Liubov Struhanets’ s monograph consists of an Introduction, 5 Chapters, Conclusions, a Bibliography, an Index of Abbreviations and finally a Summary. In her Introduction she particularly underlines the dynamic nature of the Ukrainian language. Dr. Struhanets’s research of the dynamics of lexical norm is based on the lexicographic material (p. 3). She pays particular attention to the theoretical foundations of the lexical norms of the literary language. It is more difficult nowadays to present lexico-semantic norm in lexicographic description (p. 25) due to increased tempo of language changes. The author differentiates the notions of norma ‘norm’ and standart ‘standard’ (pp. 33-34). The lexical system of the Ukrainian language is in a state of constant flux due to the active appearance of neologisms and the rapid movement of some of them to the nucleus of the system and simultaneous movement of archaic words out from this nucleus to the periphery (see p. 50).
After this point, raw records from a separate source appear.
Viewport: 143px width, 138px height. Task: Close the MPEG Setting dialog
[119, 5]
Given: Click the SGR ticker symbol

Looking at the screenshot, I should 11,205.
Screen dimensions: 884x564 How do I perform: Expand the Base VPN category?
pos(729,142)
Struhanets’ provides the periodization of the development of the Ukrainian language, paying particular attention to the XXth century. She considers also pluses and minuses of the puristic efforts. The author presents in detail her own computer program “Lingua” developed as the modulator of lexico-semantic system of the Ukrainian literary language.
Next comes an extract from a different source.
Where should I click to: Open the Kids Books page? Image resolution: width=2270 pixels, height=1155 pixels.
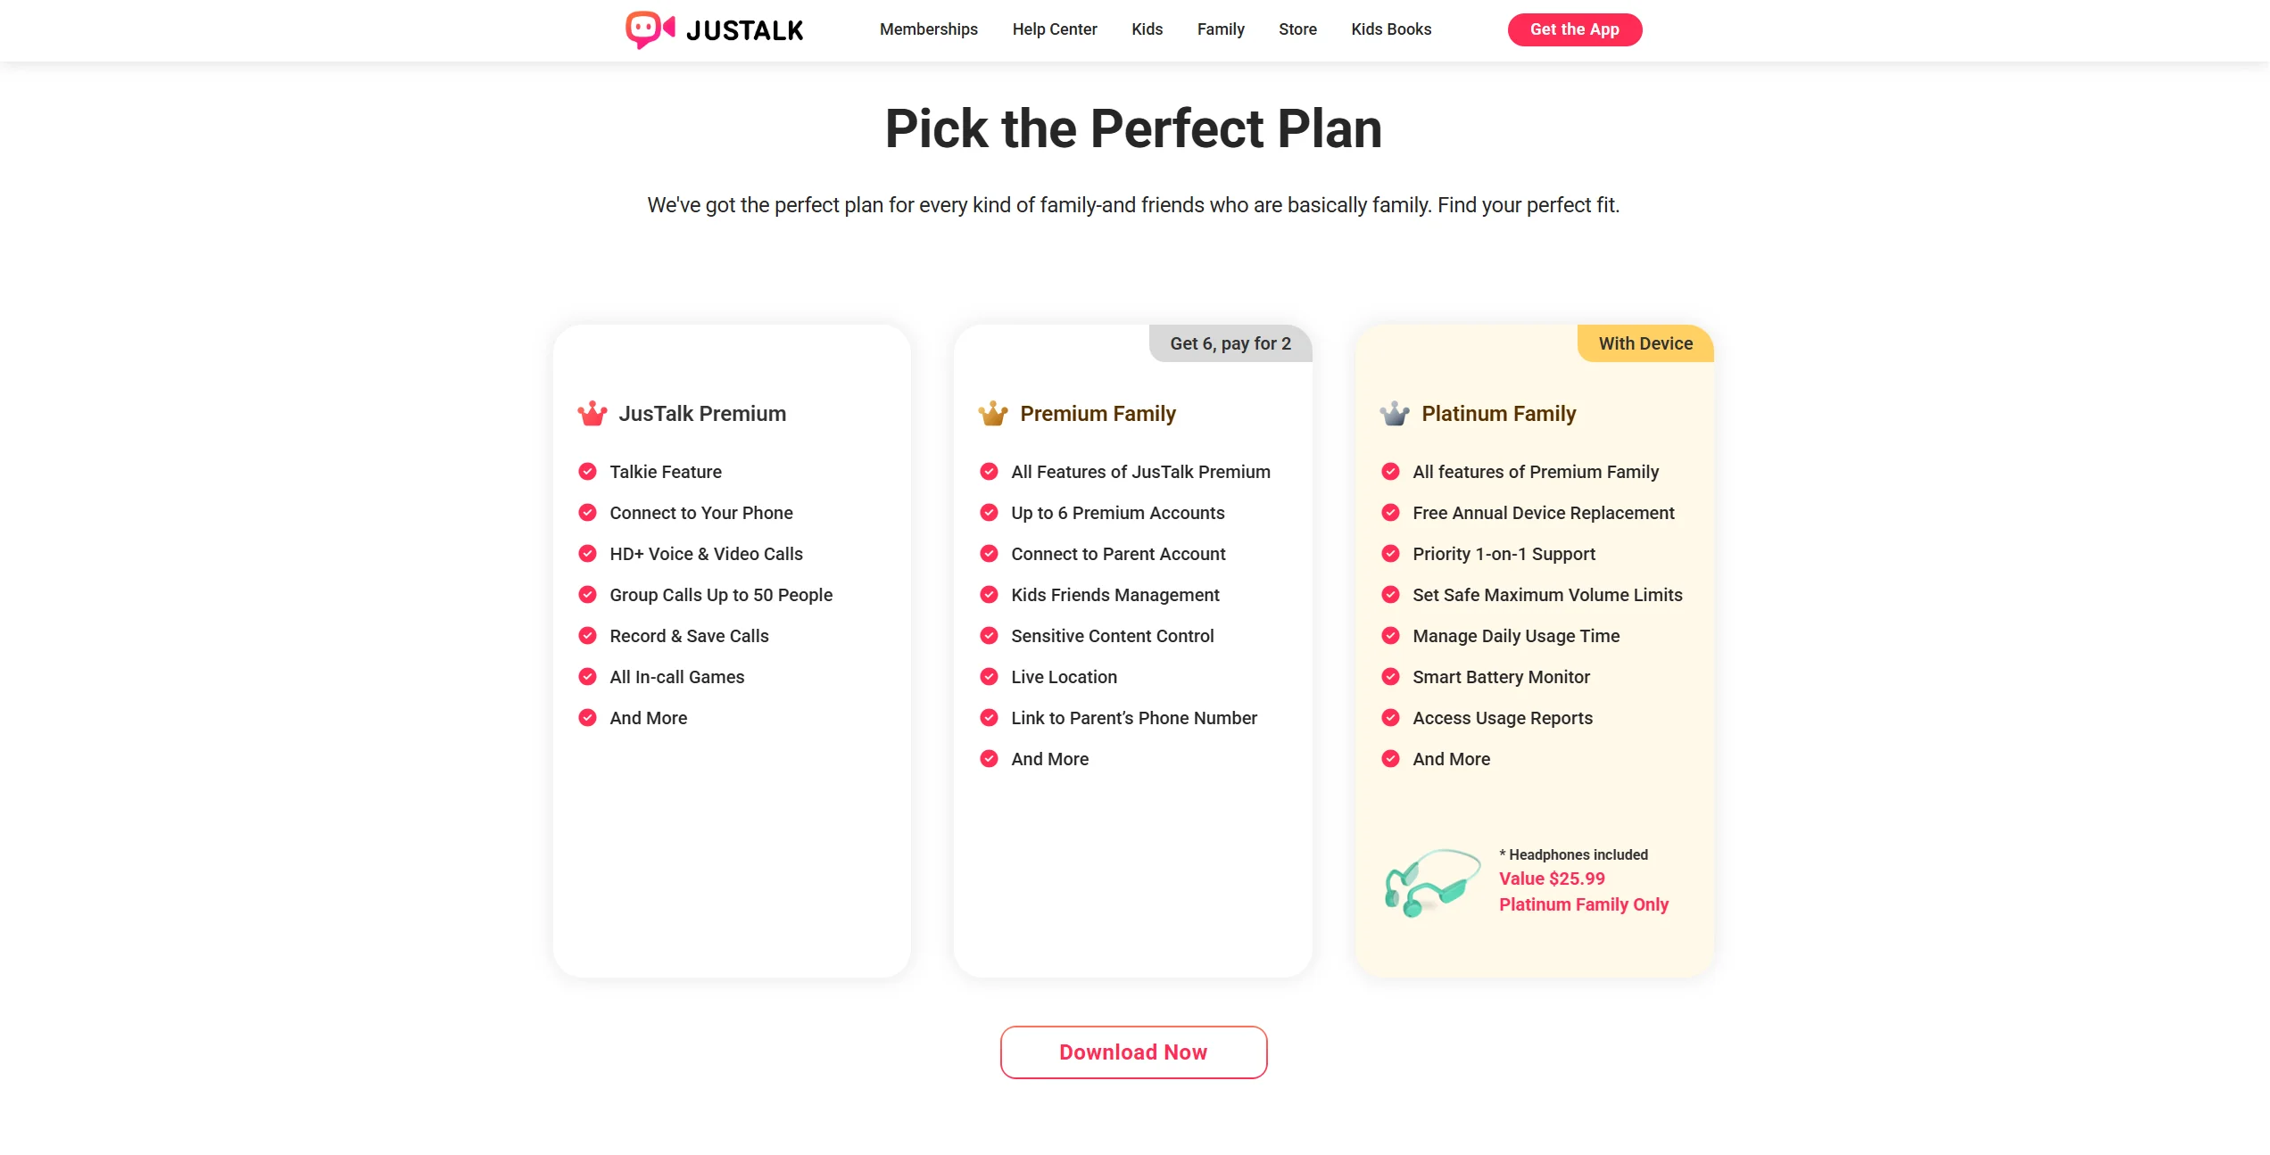tap(1390, 29)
The second chapter is called “Dynamic Processes in the Lexico-Semantic System of the Contemporary Ukrainian Literary Language”. Archaization and neology of the Ukrainian language have been considered in detail as well as an interrelation of literary language and dialects.
The third chapter is called “Typology of Changes of Semantic Structure of the Word”. Broadening and narrowing of the semantic structure of a word have been considered. Creation and disappearance of homonyms have been described.
The fourth chapter is called “Stylistic Transposition of Lexical Units”. The author pays particular attention to the specificity of terminologization of the words as well as determinologization of words. The processes of actualization and passivization have been considered as well.
The fifth chapter is called “Stability and Mobility of Certain Branches of Lexico-Semantic System”. The author describes how the theological lexicon is represented in codification works. She also presents status of Taras Shevchebko’s lexicon in Ukrainian literary language of the end of the XXth century.
Danuta Mazuryk’s explanatory dictionary includes: 1) new words, created in the Contemporary Ukrainian language; 2) new words, borrowed from other languages; 3) so called “relative neologisms”, the words that are registered in orthographic dictionaries, but their first registration in lexicographic editions of 1994-2000 testifies to their status as neologisms; 4) words that were renewed semantically, functionally or stylistically and moved from the periphery of the lexical system into its active fund and 5) words of foreign language origin, that under the influence of extralingual factors changed or broadened their semantics and that is why they have moved to the active lexical fund of the Ukrainian language as a nomination of new phenomena and notions (p. 3). She uses various marks/signs to differentiate all five categories and, in my opinion, this division is rather subjective and many words can be assigned to different category based on the analysis of previous Ukrainian language explanatory dictionaries, other linguistic resources and my personal factual data. The main virtue of this dictionary is a clear and precise explanation of new words as well as examples of their usage in the Ukrainian newspapers, journals and magazines.
Two aforementioned monographs and the explanatory dictionary are a must for Ukrainian language instructors and students in the North American continent. They can be used by other specialists of East European studies as well.